### [DATA FOR THE TASK]
[Start of section]
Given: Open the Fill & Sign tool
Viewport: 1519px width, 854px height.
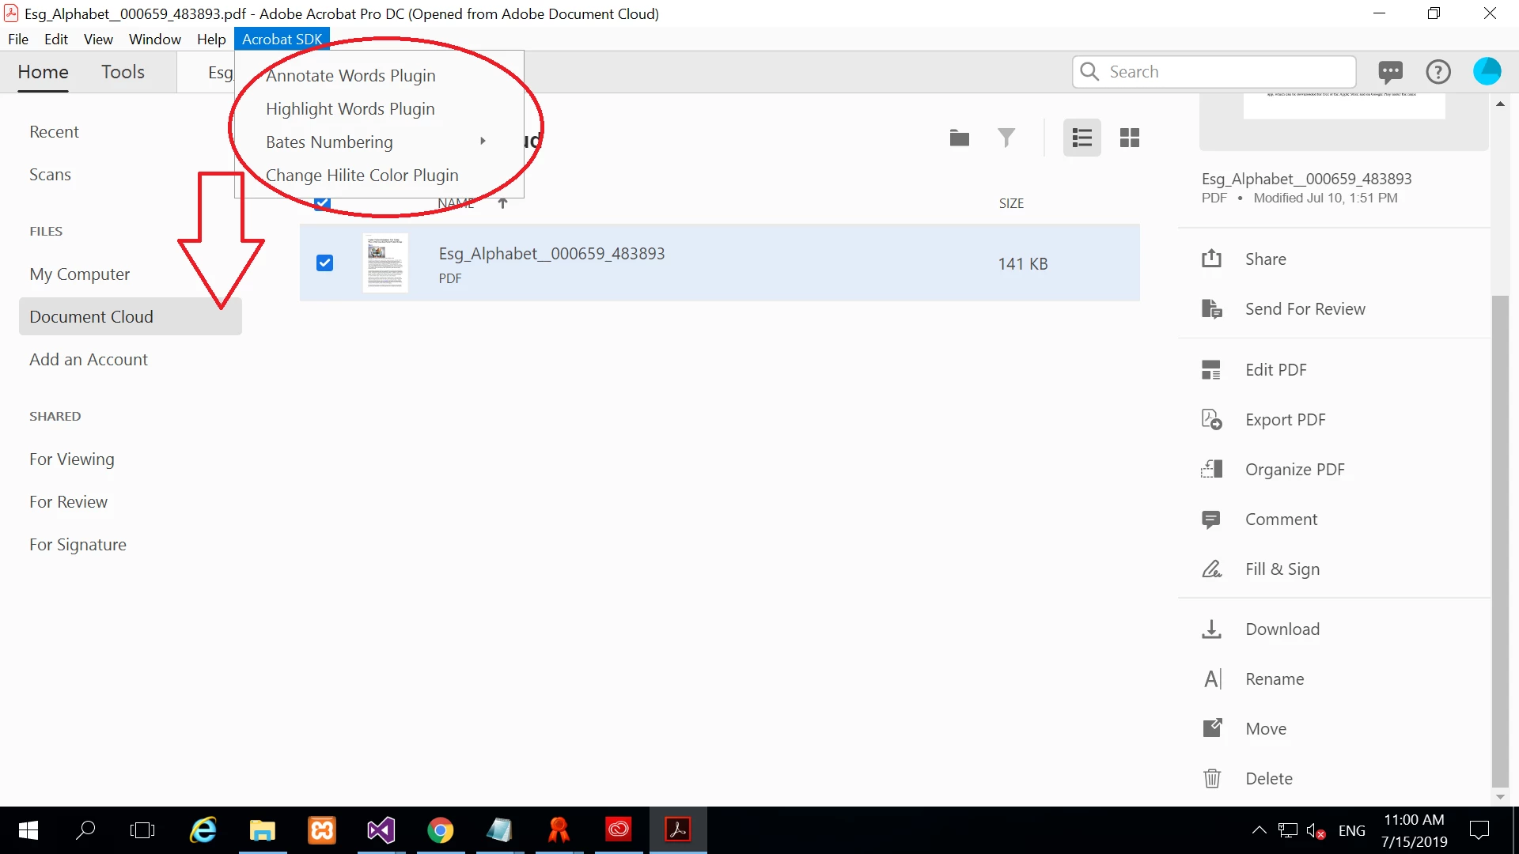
[End of section]
[Start of section]
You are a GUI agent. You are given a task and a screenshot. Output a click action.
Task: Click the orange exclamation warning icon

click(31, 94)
[End of section]
[Start of section]
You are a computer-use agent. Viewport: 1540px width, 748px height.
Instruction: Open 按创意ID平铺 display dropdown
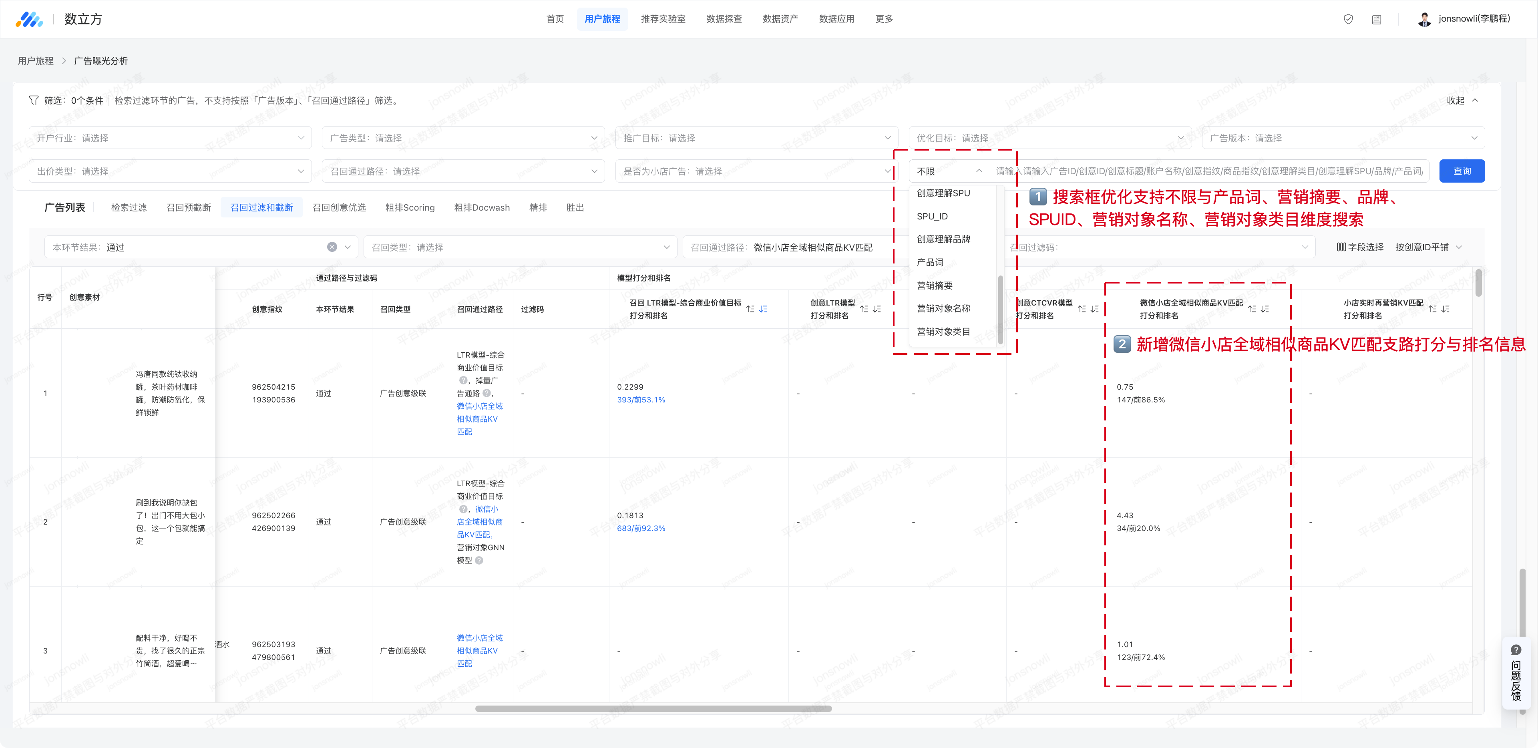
[End of section]
### [TASK STATEMENT]
From the records above, print only the lines between the one holding "Given: Open the Fill & Sign tool" and the one holding "Viewport: 1519px width, 854px height.", inclusive, exactly as they stand.

### [OUTPUT FOR THIS EXERCISE]
Given: Open the Fill & Sign tool
Viewport: 1519px width, 854px height.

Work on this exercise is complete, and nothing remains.